To identify novel regulators of intestinal tumorigenesis, we used reverse genetics to test the role of 55 genes with differential expression in tumorous fly intestines identified through transcriptomics. Each candidate gene was individually silenced in Ras* tumorous midguts and intestinal mitosis was monitored as a tumor growth proxy. We selected CG13309, CG7298 and CG10154, which encode chitin-binding domain (CBD) proteins, and significantly reduced Ras tumorigenesis when silenced, for further analysis. We found that, in non-tumorous midguts, CG13309 and CG10154 were necessary in ISCs for damage-induced ISC-mediated midgut regeneration. Furthermore, CG13309 and CG10154 ISC-specific overexpression was sufficient to drive midgut mitosis in the absence of damage. CG7298 was shown to have only a tumor-specific role. To further understand CBD gene function, we raised an antibody against CG13309. We found that in wild-type midguts, the CG13309 protein was closely associated with intestinal progenitors and its punctate localization was extracellular. Through mosaic clonal analysis and marker co-expression upon CG13309 silencing, we showed that CG13309 was necessary for ISC mitosis but not maintenance or differentiation.
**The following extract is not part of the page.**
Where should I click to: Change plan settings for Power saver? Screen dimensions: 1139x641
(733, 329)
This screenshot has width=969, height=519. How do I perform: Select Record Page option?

We also tested gut physiology in CG13309-silenced midguts. We found no effect on fly survival upon infection, but contradictory results regarding intestinal barrier permeability that need further investigation. Moreover, to identify effectors of CG13309 function in the adult intestine, we performed RT-qPCR in control and CG13309-silenced midguts both in tumorigenic and under homeostatic and regeneration conditions, which revealed changes in expression of ISC mitosis regulators including ligands of the Notch, EGFR, Toll, and Jak-Stat pathways. Last, to identify novel effectors of CBD genes, we performed mRNA-Seq transcriptomics of control vs. ISC-specific CG13309- and CG10154-silenced midguts in baseline and infection conditions. Preliminary gene expression enrichment analysis identified a common signature of genes with lysozyme activity and transmembrane domains upon CBD silencing, that require further experimentation. Since the fly CBD genes encode small secreted peptides associating with tumors with sequence similarity to human chitin lectins, our future research can provide mechanistic insights into the action of human chitin lectins, which are upregulated in colon cancer and inflammation.